The **Rborist** package implements the Random Forest (TM) algorithm, with particular emphasis on high performance. The package is an **R**-language spinoff of the **Arborist** project, a multi-language effort targeting a variety of decision-tree methods. Look and feel owes a large debt to Liaw’s original **randomForest** package.

The interpretation of the phrase “high performance” will vary among users. We claim that the **Rborist** is a high-performance package primarily because it either does, or has the potential to, take advantage of the acceleration offerred by commodity parallel hardware. We also expect performance to scale in accordance with algorithmic complexity, decaying gracefully as resource limitations are approached.

Particular attention has been paid to minimizing data movement and, especially, toward maximizing *data locality*. We believe that this has been a key contributing factor to performance and scalability and will continue to play a major role in efforts to extend support more broadly.

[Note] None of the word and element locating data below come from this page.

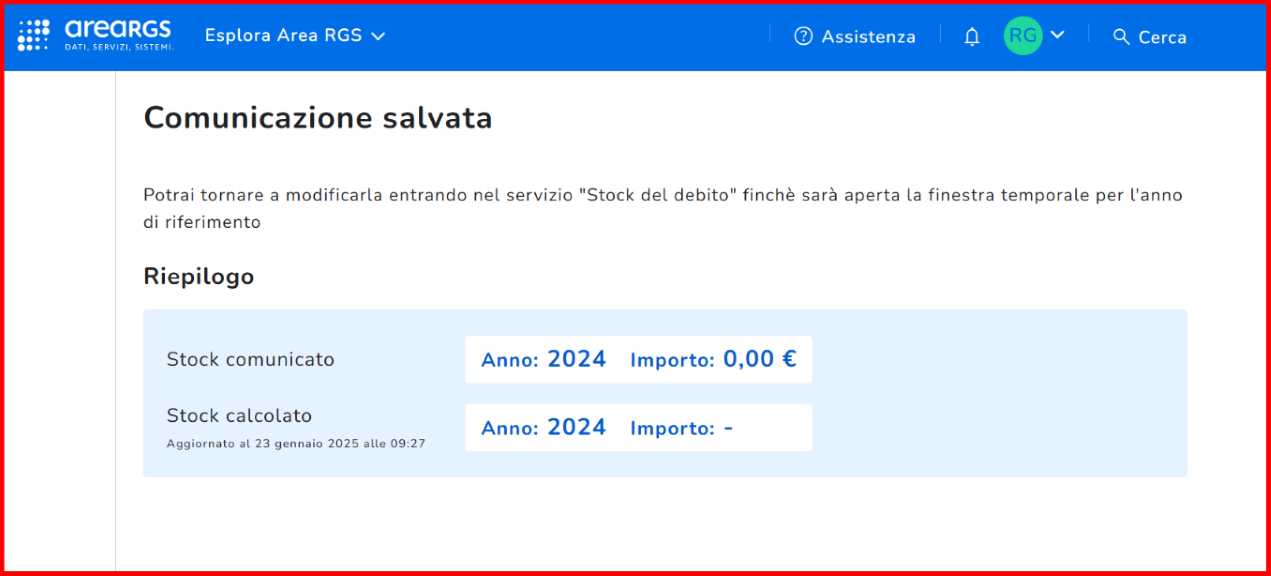Screen dimensions: 1271x576
Task: Click the Riepilogo section heading
Action: (199, 277)
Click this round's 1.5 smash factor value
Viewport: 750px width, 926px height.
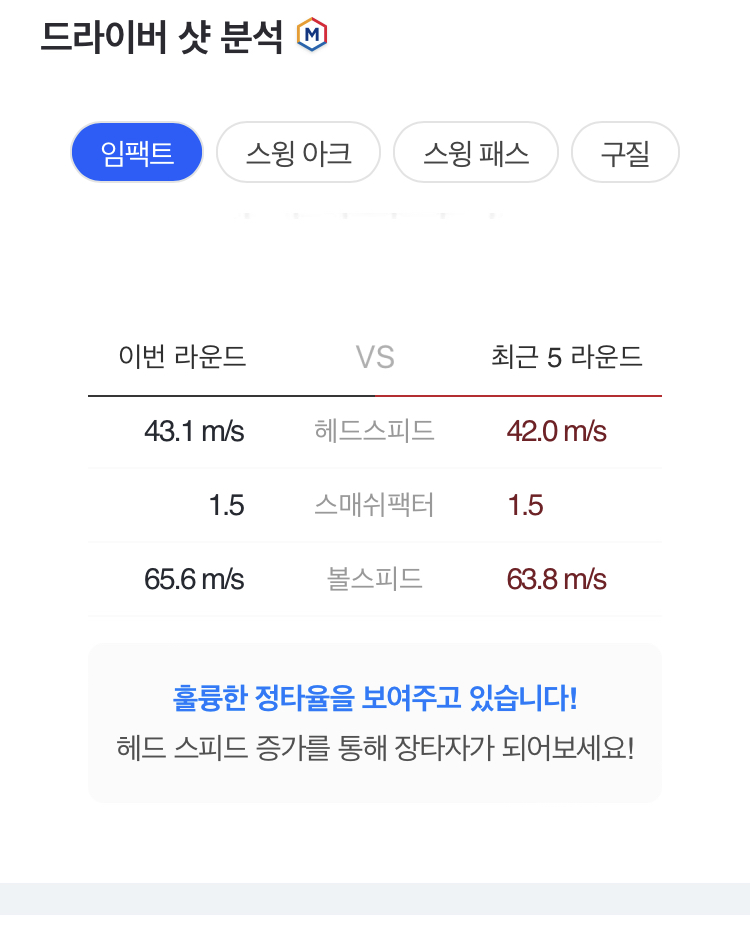[226, 505]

The current implementation is limited to in-memory execution on multicore and multi-socket hardware. We envision the following improvements in the near to medium term:

Separate training of tree blocks over multiple compute nodes.

Training of significant portions of individual trees on vector coprocessors, such as GPUs.

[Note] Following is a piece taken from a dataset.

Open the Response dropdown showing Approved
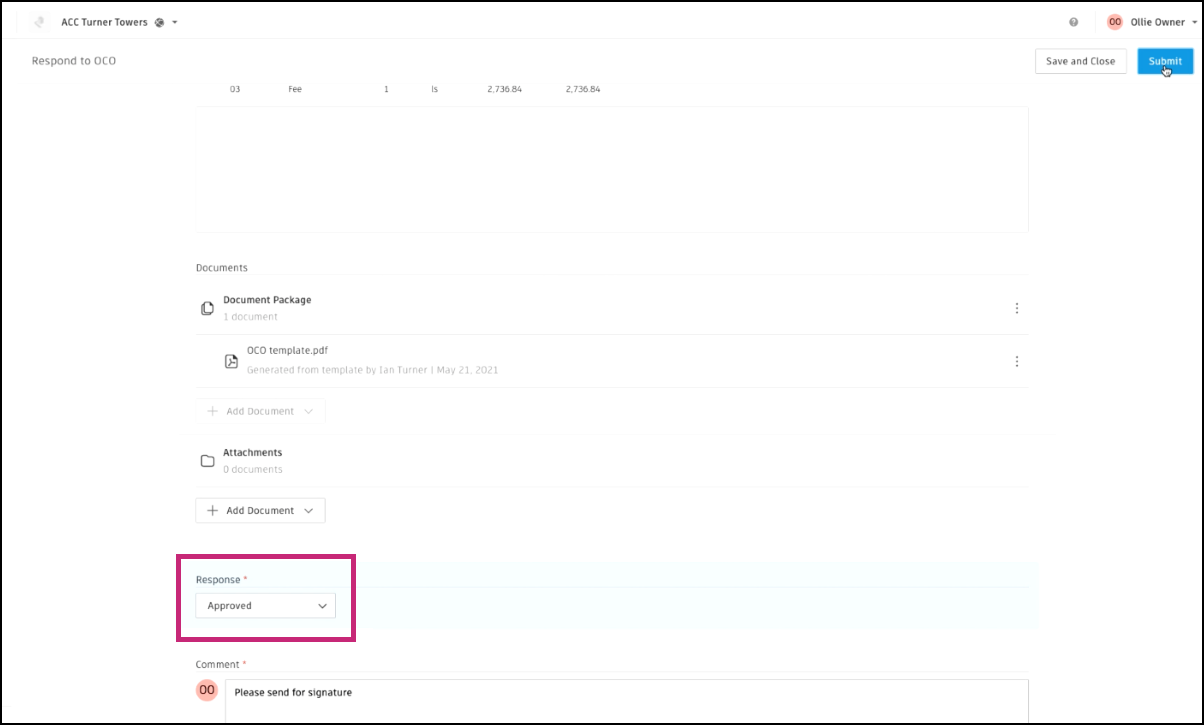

Pipelined training over out-of-memory workloads.

The simplest way to invoke the package is to pass it a design matrix and response vector, of conforming dimensions. For appropriately typed design *x* and response *y*, then, it suffices to call:

`<- Rborist(x, y) rs `

The design can be either a *data.frame*, a numeric matrix or an integer matrix. In the case of a frame, the columns (predictors) must, individually, have either numeric or factor value. Integer matrices are coerced internally to their numeric counterparts. The response type may be either numeric, yielding a regression forest, or categorical, yielding a classification forest.

The return value (here *rs*) is of class *Rborist*. The full layout of an *Rborist* object is described by the **help()** files. A very useful example is the *validation* object, which summarizes testing on the out-of-bag samples.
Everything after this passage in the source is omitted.